Is Santiago's reaction, on page 119 of Ernest Hemingway's The Old Man and the Sea, one of despair?
On page 119, of Ernest Hemingway's The Old Man and the Sea, Santiago has found success in bringing in a great marlin. Santiago's pride soon disappears when sharks surround his fishing boat and eat the marlin right off the side. Although Santiago never gave up fighting the sharks, they were successful at taking away Santiago's prized fish.
After returning home, which takes him a very long time, Santiago collapses upon his bed. Manolin comes to see Santiago the following morning. Santiago seems broken and filled with despair. This despair comes from Santiago's thought that he had been defeated. He did not bring in the marlin as he had wanted to do.

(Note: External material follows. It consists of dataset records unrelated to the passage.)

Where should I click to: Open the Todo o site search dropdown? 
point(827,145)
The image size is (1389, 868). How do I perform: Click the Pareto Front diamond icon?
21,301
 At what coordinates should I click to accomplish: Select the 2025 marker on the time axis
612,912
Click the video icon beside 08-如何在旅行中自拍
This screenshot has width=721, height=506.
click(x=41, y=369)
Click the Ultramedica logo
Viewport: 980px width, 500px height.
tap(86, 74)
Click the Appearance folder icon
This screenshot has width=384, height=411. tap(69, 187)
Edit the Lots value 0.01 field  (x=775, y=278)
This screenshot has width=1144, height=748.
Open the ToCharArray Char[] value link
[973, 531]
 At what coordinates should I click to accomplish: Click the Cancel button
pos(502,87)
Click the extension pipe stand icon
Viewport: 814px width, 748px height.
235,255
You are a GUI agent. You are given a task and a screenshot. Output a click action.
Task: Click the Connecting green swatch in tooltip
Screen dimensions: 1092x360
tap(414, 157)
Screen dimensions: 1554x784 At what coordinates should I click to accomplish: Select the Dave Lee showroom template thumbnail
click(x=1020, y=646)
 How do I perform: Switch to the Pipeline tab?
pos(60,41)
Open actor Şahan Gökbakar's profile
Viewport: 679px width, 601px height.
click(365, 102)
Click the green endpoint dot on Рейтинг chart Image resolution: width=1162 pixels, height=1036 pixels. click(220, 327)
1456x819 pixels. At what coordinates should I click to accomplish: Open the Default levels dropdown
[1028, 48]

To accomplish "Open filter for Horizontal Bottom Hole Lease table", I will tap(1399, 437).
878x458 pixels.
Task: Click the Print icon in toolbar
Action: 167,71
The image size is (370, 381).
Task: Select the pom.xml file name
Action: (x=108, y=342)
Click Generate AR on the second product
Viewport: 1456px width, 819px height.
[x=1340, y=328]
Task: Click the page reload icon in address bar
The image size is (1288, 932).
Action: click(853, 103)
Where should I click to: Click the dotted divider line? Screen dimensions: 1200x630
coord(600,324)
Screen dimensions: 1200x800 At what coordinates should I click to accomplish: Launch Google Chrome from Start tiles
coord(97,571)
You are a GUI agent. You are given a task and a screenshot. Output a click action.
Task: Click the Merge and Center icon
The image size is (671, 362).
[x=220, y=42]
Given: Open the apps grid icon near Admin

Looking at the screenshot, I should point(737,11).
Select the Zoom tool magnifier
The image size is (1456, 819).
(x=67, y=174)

Santiago, initially, does feel like he lost hope. Given his struggle with the marlin and the sharks, he feels as if he has nothing to show for his efforts. His initial reaction, to the loss of the marlin, is one of despair.
I hope that the edition I am using is close to the one you are. The answer comes from Day Four and Day Five.
As the Hemingway code hero, Santiago does not feel despair; he continues bravely. However, he does know that he is defeated:
He knew he was beaten now finally and without remedy and he went back to the stern and found the jagged end of the tiller would fit in the slot of the rudder well enough for him to steer.
If he were in despair, Santiago would not have acted immediately on steering his boat. Furthermore, after the last shark goes, the old man feels the coppery taste in his mouth and becomes afraid of it temporarily. But, he spits into the ocean defiantly and tells the shark,
"Eat that, galanos. And make a dream you've killed a man."
As further support that Santiago is not despairing, but endures, at the conclusion of the novella, he may be destroyed in body, but he is not in mind, for he "was dreaming about the lions," a dream that is symbolic of power and resistance.